Records from a collection
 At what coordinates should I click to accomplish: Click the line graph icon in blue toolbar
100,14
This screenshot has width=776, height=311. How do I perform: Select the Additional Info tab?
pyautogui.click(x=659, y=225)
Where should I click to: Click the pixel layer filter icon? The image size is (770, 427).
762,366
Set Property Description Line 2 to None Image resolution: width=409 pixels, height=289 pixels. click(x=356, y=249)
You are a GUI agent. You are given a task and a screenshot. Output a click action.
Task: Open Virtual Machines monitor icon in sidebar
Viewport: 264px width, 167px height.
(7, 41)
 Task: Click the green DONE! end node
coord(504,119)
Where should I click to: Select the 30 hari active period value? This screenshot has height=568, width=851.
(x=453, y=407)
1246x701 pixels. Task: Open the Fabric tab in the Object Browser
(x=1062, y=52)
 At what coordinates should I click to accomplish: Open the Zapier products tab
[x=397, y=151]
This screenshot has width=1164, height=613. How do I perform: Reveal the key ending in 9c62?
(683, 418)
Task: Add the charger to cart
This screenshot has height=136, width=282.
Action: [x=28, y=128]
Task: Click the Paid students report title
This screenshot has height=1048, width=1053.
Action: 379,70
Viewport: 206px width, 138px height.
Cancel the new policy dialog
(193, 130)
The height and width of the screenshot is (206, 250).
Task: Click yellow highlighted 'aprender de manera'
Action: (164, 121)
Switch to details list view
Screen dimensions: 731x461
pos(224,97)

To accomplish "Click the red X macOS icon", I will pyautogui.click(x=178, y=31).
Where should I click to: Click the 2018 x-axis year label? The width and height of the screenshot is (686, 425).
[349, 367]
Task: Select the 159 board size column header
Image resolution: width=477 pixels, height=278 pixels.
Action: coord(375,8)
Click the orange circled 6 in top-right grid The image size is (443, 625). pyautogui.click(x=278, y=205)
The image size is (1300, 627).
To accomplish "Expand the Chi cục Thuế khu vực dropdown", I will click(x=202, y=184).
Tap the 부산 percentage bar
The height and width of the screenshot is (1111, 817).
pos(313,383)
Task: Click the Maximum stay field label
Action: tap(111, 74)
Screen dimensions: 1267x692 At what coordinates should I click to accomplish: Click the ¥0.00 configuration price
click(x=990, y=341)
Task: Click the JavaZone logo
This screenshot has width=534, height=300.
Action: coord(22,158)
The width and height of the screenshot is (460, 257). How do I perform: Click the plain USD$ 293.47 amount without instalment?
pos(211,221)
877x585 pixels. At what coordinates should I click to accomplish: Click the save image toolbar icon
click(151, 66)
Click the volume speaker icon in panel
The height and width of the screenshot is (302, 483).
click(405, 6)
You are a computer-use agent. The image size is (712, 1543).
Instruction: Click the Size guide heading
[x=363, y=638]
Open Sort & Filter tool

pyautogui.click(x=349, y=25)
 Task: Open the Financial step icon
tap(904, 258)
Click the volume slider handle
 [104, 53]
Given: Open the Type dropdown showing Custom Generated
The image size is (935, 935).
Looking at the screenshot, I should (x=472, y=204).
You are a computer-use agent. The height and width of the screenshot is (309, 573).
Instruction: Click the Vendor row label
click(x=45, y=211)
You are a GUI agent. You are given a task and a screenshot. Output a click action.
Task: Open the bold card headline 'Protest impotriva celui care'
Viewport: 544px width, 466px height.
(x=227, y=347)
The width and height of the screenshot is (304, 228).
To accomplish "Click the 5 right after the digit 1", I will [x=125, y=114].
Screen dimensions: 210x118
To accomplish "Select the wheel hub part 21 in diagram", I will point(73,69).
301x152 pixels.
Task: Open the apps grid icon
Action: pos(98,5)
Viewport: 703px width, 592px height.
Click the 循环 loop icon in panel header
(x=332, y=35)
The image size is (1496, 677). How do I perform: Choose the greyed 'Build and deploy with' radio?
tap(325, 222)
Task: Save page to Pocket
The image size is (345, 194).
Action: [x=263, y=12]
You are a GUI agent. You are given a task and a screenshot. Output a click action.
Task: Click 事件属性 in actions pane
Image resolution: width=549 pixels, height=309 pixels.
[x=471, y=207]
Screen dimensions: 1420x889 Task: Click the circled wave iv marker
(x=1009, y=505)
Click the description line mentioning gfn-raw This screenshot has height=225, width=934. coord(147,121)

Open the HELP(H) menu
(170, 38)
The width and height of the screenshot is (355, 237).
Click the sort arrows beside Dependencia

* REQUIREMENT *
Begin at the line above that has "Instruction: Click the Vendor row label" and stop after the line that has "Task: Click 事件属性 in actions pane", copying each line exactly and adding nothing else.

* YOUR RESPONSE *
Instruction: Click the Vendor row label
click(x=45, y=211)
You are a GUI agent. You are given a task and a screenshot. Output a click action.
Task: Open the bold card headline 'Protest impotriva celui care'
Viewport: 544px width, 466px height.
(x=227, y=347)
The width and height of the screenshot is (304, 228).
To accomplish "Click the 5 right after the digit 1", I will [x=125, y=114].
Screen dimensions: 210x118
To accomplish "Select the wheel hub part 21 in diagram", I will point(73,69).
301x152 pixels.
Task: Open the apps grid icon
Action: pos(98,5)
Viewport: 703px width, 592px height.
Click the 循环 loop icon in panel header
(x=332, y=35)
The image size is (1496, 677). How do I perform: Choose the greyed 'Build and deploy with' radio?
tap(325, 222)
Task: Save page to Pocket
The image size is (345, 194).
Action: [x=263, y=12]
You are a GUI agent. You are given a task and a screenshot. Output a click action.
Task: Click 事件属性 in actions pane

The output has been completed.